« La blockchain est une révolution au même titre que l’imprimerie » Pascal Lafourcade

« La blockchain est une révolution au même titre que l’imprimerie » Pascal Lafourcade

Pascal Lafourcade est enseignant-chercheur à l’Université Clermont-Auvergne. Il s’est spécialisé dans la cryptographie et la blockchain. Il sort la semaine prochaine un ouvrage « les NFT en 40 questions ».
Les dernières avancées de la technologie blockchain permettent d’entrevoir un champ de plus en plus large d’applications possibles. A quoi pourrait ressembler notre futur ? Echanges avec Pascal Lafourcade.

Ce dossier spécial est sponsorisé par Le Village By CA Centre France. Le Village by CA Centre France apporte son soutien à la mise en lumière des acteurs locaux de l’innovation.

Avant de nous faire entrer dans le monde fascinant de la blockchain, parlez-nous un peu de votre parcours.

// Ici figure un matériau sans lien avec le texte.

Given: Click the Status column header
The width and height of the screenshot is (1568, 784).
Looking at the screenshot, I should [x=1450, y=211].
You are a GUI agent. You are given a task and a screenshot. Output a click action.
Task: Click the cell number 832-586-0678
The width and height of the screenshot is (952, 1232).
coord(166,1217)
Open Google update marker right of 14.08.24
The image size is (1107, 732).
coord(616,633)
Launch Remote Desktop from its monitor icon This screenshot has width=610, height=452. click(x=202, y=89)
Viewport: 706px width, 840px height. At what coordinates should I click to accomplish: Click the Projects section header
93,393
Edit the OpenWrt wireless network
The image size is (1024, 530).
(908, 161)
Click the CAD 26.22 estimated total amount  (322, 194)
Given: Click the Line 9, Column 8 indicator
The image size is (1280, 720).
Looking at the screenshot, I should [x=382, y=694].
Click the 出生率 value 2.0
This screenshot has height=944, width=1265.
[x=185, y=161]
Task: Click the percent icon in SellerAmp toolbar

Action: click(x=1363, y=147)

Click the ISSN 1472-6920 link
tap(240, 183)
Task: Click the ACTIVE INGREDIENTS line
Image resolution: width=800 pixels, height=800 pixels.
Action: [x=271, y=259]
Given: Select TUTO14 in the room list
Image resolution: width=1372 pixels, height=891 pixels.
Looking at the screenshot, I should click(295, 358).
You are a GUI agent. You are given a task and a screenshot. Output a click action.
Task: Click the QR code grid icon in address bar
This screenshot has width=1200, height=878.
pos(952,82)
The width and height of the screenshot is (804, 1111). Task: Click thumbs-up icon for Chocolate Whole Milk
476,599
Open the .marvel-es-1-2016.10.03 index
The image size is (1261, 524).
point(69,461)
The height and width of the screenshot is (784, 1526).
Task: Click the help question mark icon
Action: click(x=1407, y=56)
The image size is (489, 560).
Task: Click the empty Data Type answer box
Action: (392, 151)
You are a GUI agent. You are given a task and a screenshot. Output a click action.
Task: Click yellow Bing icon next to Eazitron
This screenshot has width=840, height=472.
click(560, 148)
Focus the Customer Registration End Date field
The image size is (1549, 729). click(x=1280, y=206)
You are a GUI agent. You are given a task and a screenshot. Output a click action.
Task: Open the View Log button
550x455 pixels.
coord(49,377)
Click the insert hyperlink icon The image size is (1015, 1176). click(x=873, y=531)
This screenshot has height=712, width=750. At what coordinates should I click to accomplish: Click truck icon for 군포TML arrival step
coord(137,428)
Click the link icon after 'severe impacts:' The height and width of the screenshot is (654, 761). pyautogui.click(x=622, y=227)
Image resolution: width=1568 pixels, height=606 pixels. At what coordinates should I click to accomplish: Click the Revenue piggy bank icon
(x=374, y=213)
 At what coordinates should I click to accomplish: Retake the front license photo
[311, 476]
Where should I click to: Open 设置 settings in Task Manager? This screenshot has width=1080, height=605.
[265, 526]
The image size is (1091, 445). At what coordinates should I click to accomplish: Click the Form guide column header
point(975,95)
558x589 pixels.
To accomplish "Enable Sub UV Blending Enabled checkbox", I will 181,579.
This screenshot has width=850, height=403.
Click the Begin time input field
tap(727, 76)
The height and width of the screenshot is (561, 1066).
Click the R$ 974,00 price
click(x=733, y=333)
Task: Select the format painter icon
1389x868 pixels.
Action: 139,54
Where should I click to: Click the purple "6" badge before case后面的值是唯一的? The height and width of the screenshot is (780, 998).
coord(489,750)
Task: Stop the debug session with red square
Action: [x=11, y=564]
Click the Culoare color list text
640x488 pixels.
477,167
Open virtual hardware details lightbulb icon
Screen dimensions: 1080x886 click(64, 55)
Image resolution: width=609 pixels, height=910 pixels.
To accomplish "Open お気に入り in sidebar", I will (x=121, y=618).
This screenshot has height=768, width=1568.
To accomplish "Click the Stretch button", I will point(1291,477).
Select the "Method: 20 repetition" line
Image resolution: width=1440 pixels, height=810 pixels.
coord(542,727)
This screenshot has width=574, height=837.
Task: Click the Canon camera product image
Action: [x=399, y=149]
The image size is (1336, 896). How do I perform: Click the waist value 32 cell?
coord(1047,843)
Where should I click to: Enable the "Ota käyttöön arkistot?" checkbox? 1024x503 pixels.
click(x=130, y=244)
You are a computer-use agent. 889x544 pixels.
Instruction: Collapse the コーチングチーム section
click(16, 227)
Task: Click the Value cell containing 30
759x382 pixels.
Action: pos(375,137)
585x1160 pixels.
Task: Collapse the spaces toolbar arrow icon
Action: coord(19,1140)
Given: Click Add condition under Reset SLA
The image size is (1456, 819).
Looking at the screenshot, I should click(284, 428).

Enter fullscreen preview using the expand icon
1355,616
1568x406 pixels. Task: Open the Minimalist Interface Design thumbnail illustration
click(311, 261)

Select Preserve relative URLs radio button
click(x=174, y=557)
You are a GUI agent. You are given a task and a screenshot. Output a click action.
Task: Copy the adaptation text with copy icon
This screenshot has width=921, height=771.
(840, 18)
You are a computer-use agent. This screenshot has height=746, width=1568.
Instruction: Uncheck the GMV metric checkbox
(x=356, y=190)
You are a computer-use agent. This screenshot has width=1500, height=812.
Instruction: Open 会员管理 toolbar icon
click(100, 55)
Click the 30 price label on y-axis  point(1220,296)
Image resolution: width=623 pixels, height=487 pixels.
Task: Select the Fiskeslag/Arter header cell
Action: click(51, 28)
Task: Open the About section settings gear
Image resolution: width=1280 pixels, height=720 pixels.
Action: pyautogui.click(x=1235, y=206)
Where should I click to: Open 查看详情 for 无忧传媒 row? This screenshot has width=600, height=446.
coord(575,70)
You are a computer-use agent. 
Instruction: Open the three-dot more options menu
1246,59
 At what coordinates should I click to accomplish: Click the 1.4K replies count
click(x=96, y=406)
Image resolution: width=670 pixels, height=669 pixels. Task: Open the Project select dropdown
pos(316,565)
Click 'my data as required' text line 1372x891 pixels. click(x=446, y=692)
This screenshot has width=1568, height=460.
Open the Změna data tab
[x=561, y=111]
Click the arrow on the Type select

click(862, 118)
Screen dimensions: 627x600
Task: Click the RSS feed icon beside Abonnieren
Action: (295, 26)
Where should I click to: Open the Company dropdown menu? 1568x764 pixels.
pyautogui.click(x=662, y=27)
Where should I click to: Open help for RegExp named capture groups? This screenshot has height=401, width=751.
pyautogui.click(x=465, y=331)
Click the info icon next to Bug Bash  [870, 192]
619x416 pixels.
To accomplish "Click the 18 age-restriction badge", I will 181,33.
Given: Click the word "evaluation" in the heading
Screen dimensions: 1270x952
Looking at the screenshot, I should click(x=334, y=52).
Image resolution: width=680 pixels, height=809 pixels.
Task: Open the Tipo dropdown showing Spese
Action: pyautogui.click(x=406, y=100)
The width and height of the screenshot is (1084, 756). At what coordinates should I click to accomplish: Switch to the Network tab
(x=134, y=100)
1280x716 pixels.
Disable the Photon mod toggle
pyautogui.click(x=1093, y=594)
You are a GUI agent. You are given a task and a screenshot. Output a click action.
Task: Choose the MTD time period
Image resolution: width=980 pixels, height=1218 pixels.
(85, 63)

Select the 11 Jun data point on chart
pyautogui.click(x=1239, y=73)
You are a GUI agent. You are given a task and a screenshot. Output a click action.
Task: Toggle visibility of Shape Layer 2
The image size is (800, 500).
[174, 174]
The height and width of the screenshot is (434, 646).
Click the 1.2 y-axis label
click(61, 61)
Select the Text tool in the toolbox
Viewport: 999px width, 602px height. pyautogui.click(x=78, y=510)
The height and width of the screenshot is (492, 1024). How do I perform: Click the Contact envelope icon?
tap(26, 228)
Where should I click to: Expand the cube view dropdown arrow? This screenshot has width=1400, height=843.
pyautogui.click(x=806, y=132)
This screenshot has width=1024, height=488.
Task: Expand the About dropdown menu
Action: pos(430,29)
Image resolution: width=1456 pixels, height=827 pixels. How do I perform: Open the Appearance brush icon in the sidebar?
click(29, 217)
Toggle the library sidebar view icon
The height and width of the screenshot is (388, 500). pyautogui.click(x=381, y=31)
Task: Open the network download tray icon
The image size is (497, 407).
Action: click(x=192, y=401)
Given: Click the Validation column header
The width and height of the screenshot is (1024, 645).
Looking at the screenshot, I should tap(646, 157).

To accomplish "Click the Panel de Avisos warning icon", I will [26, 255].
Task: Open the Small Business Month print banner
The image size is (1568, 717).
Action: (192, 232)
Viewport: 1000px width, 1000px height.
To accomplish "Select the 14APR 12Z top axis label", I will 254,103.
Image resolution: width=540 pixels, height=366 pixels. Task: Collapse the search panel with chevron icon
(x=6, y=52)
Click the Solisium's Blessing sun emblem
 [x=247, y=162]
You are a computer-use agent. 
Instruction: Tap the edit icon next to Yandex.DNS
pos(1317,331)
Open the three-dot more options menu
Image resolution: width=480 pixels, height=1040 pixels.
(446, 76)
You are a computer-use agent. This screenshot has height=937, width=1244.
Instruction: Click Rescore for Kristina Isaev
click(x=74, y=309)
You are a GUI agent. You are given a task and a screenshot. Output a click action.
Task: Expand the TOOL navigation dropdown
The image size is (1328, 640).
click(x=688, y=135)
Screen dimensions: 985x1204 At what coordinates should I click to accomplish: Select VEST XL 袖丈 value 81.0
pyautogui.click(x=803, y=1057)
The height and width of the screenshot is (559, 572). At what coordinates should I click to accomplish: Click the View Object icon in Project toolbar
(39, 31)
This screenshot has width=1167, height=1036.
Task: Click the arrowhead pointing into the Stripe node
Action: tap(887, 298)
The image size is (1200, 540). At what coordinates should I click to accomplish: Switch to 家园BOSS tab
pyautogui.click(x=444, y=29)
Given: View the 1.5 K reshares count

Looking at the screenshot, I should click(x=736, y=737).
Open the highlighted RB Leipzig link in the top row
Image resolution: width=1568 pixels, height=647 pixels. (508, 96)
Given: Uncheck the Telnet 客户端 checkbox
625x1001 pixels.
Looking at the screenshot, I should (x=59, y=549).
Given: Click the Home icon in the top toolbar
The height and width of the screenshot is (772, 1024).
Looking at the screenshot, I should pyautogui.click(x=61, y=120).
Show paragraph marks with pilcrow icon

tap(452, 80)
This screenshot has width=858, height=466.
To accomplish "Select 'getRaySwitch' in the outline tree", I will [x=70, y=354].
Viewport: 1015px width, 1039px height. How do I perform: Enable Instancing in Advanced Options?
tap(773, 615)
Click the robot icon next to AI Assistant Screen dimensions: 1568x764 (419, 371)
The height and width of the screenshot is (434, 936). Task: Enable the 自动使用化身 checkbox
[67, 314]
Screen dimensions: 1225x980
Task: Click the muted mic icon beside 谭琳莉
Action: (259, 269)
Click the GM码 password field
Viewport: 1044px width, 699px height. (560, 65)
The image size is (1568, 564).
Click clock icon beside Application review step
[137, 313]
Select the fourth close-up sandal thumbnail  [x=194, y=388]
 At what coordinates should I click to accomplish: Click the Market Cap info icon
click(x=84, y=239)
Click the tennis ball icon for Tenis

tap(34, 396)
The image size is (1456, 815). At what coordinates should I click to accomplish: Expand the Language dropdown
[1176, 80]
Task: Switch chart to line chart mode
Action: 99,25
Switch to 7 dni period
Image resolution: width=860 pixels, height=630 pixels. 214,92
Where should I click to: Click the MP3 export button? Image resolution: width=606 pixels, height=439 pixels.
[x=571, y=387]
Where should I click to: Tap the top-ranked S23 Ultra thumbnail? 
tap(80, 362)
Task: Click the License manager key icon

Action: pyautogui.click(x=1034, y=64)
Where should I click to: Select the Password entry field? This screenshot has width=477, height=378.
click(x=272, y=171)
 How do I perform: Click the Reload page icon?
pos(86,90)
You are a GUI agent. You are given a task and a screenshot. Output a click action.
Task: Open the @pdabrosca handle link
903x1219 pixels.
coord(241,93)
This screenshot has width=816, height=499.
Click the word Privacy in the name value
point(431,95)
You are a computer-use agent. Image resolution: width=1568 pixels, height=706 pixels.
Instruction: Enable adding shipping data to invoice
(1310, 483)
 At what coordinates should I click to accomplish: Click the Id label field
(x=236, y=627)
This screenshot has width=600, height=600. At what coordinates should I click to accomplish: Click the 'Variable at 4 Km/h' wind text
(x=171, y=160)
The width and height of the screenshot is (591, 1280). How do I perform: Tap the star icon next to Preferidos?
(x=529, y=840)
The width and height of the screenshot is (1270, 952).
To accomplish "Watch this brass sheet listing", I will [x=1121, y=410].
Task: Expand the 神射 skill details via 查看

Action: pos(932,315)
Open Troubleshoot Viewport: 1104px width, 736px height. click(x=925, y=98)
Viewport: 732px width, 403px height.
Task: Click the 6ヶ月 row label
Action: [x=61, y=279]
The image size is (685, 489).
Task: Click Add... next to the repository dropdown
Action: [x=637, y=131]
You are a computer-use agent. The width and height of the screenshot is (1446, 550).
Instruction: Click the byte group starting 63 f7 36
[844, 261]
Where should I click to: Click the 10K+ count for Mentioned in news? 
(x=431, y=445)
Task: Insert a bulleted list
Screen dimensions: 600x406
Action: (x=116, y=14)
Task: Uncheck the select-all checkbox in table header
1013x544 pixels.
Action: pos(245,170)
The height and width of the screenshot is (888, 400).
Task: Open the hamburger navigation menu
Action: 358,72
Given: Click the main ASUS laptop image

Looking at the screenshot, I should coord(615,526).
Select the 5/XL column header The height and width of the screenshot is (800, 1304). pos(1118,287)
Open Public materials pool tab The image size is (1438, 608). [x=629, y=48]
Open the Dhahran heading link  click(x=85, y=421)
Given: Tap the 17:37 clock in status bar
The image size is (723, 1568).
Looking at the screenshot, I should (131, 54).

Pascal Lafourcade : J’ai fait mes études à Toulouse à l’Université Paul Sabatier, où j’ai obtenu un DEA en Intelligence Artificielle en 2002. J’ai poursuivi avec une thèse à l’ENS Cachan sur la vérification de protocoles cryptographiques avant de faire un post-doc à l’ETH Zurich.

En 2007, je suis devenu maître de conférences à l’Université de Grenoble. C’est en 2013 que je me suis rapproché de l’Auvergne en devenant titulaire de la chaire industrielle de confiance numérique de l’Université d’Auvergne. Au même moment, j’ai intégré le LIMOS en tant que chercheur. Depuis 2016, je suis maître de conférences à l’Université Clermont Auvergne.

Vous avez annoncé la sortie, le 16 février 2022, d’un nouveau livre que vous avez coécrit “Les NFT en 40 questions”. Vous avez plusieurs ouvrages à votre actif. Qu’est-ce qui vous a amené à partager vos connaissances ?

Personnellement, je suis convaincu que la blockchain est une révolution au même titre que l’imprimerie, l’électricité et Internet. Ce sont des découvertes qui ont changé nos modes de vie, de travail et de communication.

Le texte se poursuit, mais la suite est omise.